I'm Alice, Fluffy to most, and she/her are my pronouns. I'm from the UK. I got a little boy who love like crazy. I'm Autistic, suffer from cPTSD and I also 🩷 Rust!!
Rust I feel appeals to Autistic people because of it's focus on accuracy and correctness. It's a common feeling people have about the language. But as the type of person I am I love it.
I began learning it in 2023, before this I was using C++. Rust showed me the importance of error's as values and helped improve the quality of my code.
Currently I'm writing a game-engine as a hobby. The game-engine is a work in progress (WIP) and I have only just begun it's development. Since the game-engine will natively support various platforms. To ensure consistency I'm writing all the platform specific code manually and building my own custom standard library for my engine, loosely based on the actual Rust standard library.

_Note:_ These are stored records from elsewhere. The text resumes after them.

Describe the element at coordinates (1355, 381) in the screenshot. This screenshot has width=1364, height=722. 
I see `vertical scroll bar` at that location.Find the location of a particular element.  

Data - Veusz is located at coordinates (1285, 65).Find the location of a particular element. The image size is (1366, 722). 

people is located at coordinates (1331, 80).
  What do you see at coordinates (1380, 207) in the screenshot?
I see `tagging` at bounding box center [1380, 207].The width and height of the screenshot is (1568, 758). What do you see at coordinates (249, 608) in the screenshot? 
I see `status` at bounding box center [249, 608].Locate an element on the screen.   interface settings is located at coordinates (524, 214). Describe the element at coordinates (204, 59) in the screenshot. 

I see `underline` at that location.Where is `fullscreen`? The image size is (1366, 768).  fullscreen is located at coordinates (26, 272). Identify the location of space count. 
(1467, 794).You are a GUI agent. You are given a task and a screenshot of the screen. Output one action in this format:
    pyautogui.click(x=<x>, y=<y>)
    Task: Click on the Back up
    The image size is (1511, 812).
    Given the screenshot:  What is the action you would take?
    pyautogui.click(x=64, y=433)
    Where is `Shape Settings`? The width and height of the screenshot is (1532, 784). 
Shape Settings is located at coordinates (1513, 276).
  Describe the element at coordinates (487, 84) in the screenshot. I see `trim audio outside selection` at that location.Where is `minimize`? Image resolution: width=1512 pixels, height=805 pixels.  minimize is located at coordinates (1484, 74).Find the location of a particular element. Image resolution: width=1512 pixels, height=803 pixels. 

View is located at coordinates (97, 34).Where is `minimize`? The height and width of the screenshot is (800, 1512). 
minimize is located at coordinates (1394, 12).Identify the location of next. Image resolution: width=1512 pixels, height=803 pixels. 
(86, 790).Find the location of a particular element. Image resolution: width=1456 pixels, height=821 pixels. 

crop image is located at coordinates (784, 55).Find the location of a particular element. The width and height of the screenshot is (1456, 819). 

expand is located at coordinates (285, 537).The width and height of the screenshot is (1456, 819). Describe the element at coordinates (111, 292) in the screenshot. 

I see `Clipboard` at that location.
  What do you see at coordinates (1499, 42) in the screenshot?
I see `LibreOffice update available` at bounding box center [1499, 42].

Right now I have the code in place to create/remove directories and to create, delete, write, read and set file pointer location. Convert UTF8 to UTF16 and output to the console in Unicode (Windows C API uses UTF16) and heap functions to get the process heap and create and delete memory dynamically.
Next will be the 'config.json' for which Serde will be used. Then the logger, and so on.
So it is a WIP but it's fun and given my conditions allows me to do what I love, writing Rust code.
Thanks for reading!!
Alice 🏳️⚧️
Have you considered TOML instead? For files that need to be edited and read by humans it tends to be better than JSON due to the easier ability to split it over lines and add comments in between.
TOML is a terrible format. It is anything but obvious, especially when you have more than one level of nesting.
It is pretty annoying that there isn't an obvious format that Serde supports to use though:
I would probably go with either RON or one of the forks of serde_json that adds support for comments. I think there's serde_jsonc and serde_jsonc2 maybe.
JSON5 is seriously what I feel JSON should've been. Comments, trailing commas, hex numbers, etc.